Providers in ACOs are typically required to use certified electronic health records, making it easier to spot problems like harmful drug interactions when multiple doctors are prescribing medications. Any financial rewards the ACO earns can be reinvested into patient services or shared with participating providers. This structure tries to shift motivation away from doing more procedures and toward keeping people healthier.
Collaborative Care for Mental Health
The Collaborative Care Model addresses a specific gap: mental health treatment in primary care settings. Rather than referring patients out to a separate psychiatrist’s office (where many never follow through), this model brings behavioral health expertise into the primary care team. A behavioral health care manager tracks all patients with mental health conditions using a registry, prioritizing those who need regular review. After consulting with a psychiatrist, the care manager relays treatment recommendations to the primary care provider, who executes the plan.
Care managers also provide brief therapy sessions, encourage medication adherence, schedule follow-ups, and coordinate referrals when specialty care is needed. The key difference from traditional referral-based mental health care is that someone is actively monitoring your progress over time rather than handing you off and hoping you make the next appointment.
Virtual-First Models
A newer approach flips the traditional assumption that care starts with an in-person visit. In virtual-first primary care, team members spend at least half their time on asynchronous work: online chat, building care plans, and remotely consulting specialists. When a new health concern comes up, patients get a response over chat, email, or phone, ideally within minutes, rather than scheduling a visit days or weeks out.
This model requires different technology. Traditional electronic health records were built to support billing for visits, not continuous care. Virtual-first systems use patient relationship management platforms designed for real-time interaction between patients and care teams, with closed communication loops so nothing gets lost. Unlike standard patient portals where messages may go unanswered for days, these platforms are optimized for ongoing, back-and-forth coordination. The shift is fundamental: instead of care happening in discrete appointments, it becomes a continuous relationship supported by technology.
Does Integration Actually Reduce Costs?
Large integrated delivery networks, where hospitals, physician practices, and sometimes insurance plans operate under one organizational umbrella, have long promised better coordination at lower cost. The reality is more complicated. Research consistently shows that integrating hospital and physician care has not reliably reduced costs or improved quality. In fact, integration tends to increase prices by about 6%, with only small quality improvements.
Physician organizations owned by local hospitals spend roughly 10% more per patient than physician-owned groups.
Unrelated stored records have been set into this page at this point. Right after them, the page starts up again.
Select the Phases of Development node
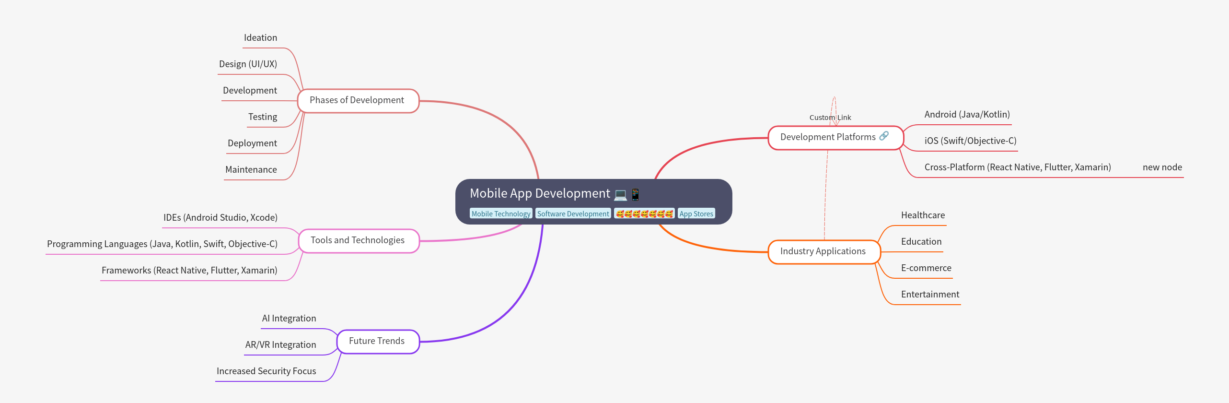 (x=358, y=101)
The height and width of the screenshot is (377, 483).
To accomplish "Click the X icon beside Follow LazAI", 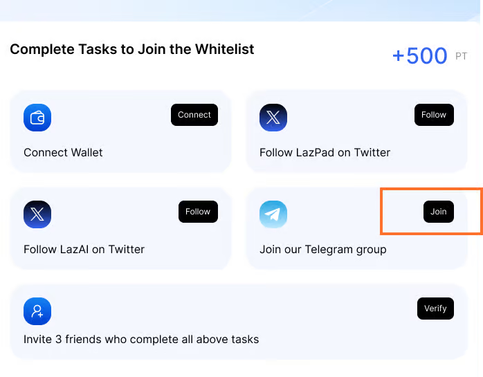I will click(x=37, y=214).
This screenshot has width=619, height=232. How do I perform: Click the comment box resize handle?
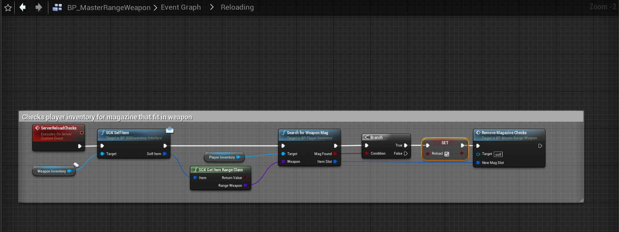(x=581, y=200)
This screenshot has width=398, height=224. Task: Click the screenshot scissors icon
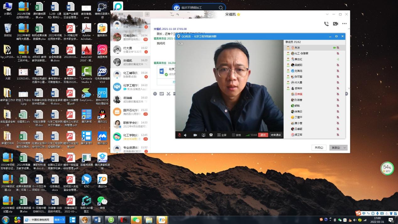[x=168, y=94]
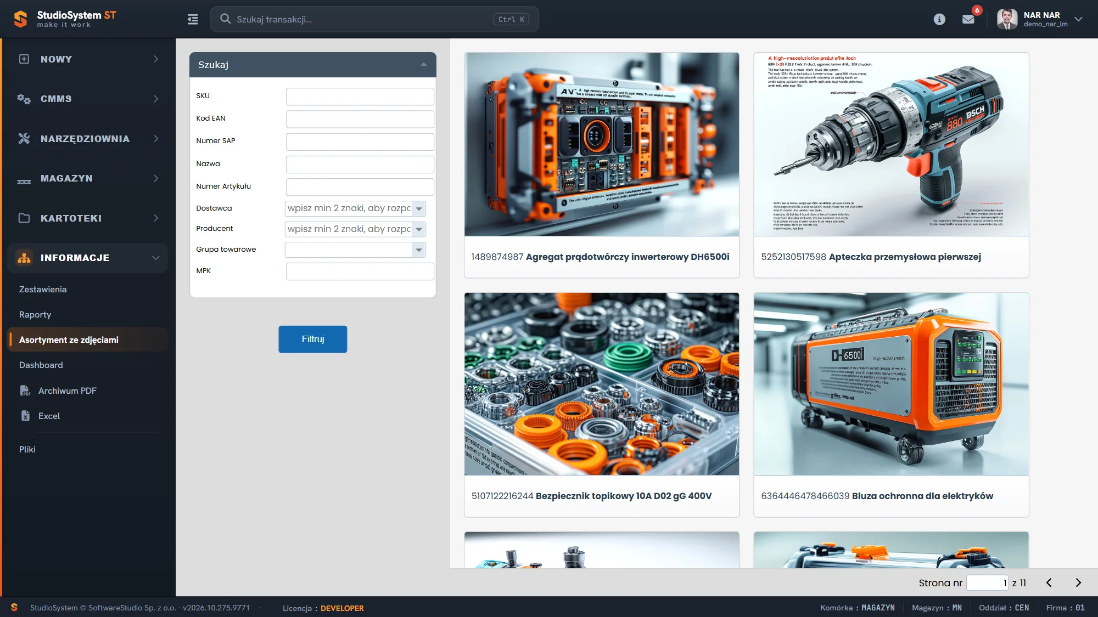
Task: Open Archiwum PDF file icon entry
Action: coord(25,390)
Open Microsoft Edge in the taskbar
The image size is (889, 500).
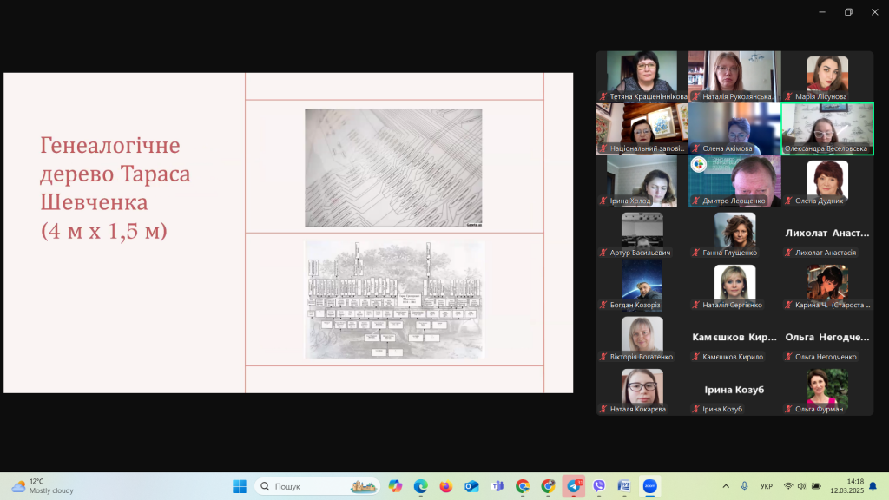421,486
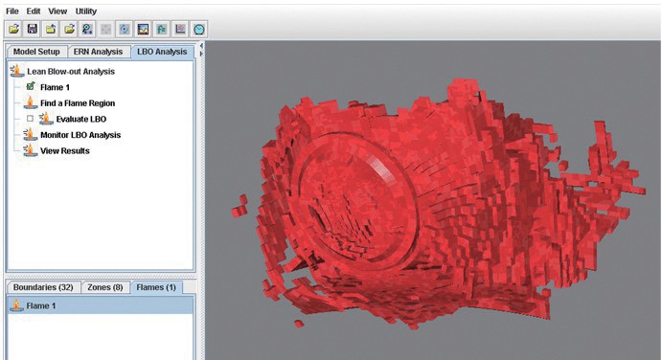The width and height of the screenshot is (662, 360).
Task: Click the rotate view toolbar icon
Action: [x=125, y=29]
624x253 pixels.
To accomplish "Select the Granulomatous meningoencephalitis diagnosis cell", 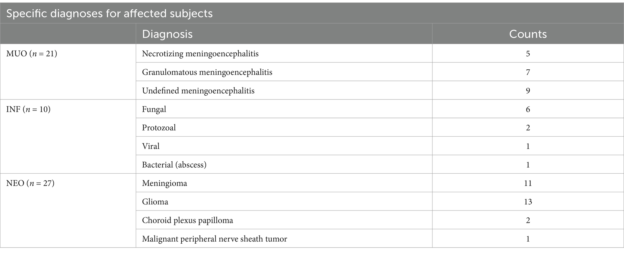I will (x=207, y=72).
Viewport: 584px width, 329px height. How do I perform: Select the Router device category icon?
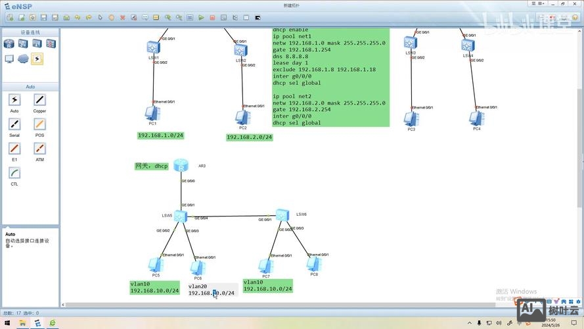(9, 44)
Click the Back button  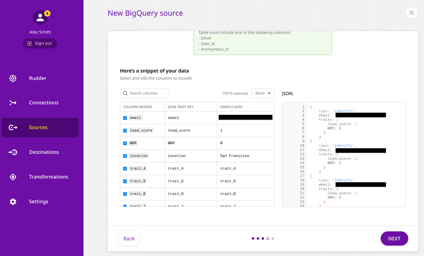pyautogui.click(x=129, y=238)
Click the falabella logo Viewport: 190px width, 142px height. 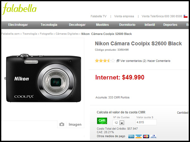click(x=19, y=9)
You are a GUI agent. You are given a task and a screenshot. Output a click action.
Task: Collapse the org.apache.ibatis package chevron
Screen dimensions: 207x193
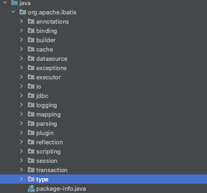(13, 12)
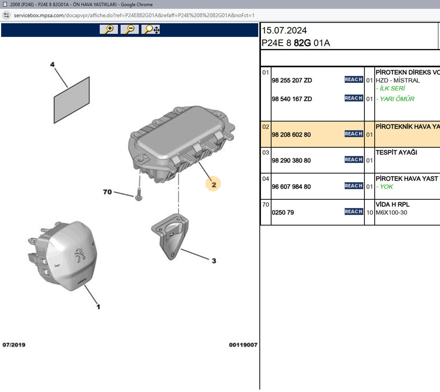This screenshot has width=440, height=392.
Task: Open REACH badge beside 98 208 602 80
Action: pos(354,134)
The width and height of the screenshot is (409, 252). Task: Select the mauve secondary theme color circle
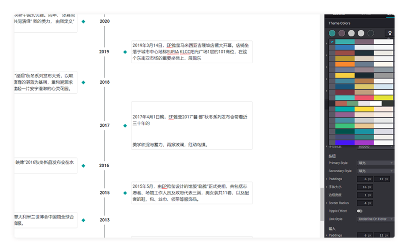click(x=342, y=33)
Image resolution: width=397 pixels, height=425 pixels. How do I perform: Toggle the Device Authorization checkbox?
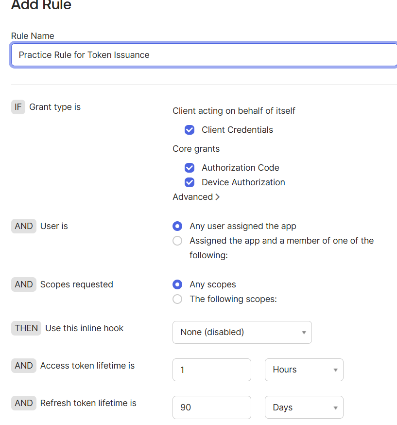click(x=190, y=182)
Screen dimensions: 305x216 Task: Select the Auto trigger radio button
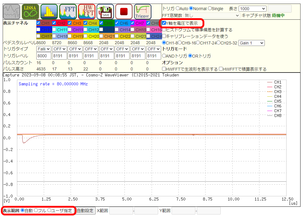click(178, 9)
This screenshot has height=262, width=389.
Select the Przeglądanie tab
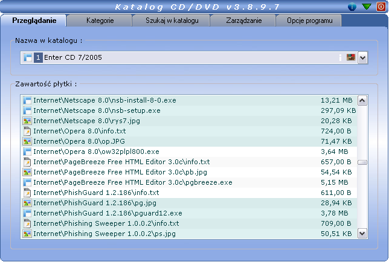[x=34, y=21]
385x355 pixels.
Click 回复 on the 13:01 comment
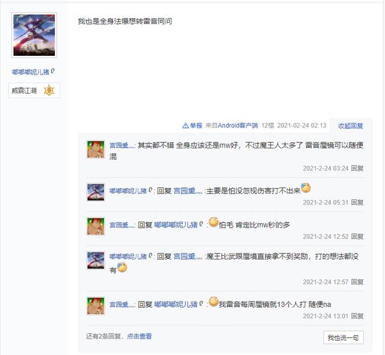click(x=357, y=316)

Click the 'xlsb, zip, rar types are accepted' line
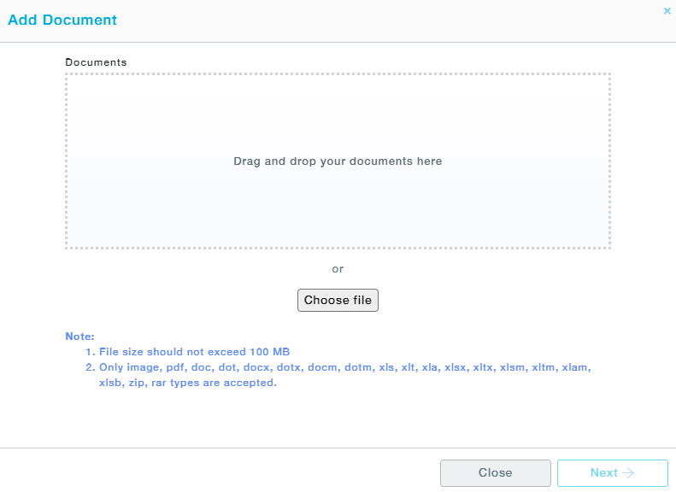click(187, 383)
When those practices are owned by multi-hospital systems, spending jumps to nearly 20% more. Hospitals that employ physicians tend to perform more procedures and generate higher expenditures without measurably better outcomes. One notable exception: integrated, large, nonprofit teaching hospitals did not have higher prices and provided higher quality of care than other types of integrated systems.
There is a silver lining. Hospital- or plan-owned physician practices are more likely to use evidence-based care protocols. So integration may standardize how care is delivered even if it doesn’t deliver the cost savings its advocates have promised. The lesson is that the organizational structure of a delivery model matters, but bigger and more consolidated doesn’t automatically mean better or cheaper for patients.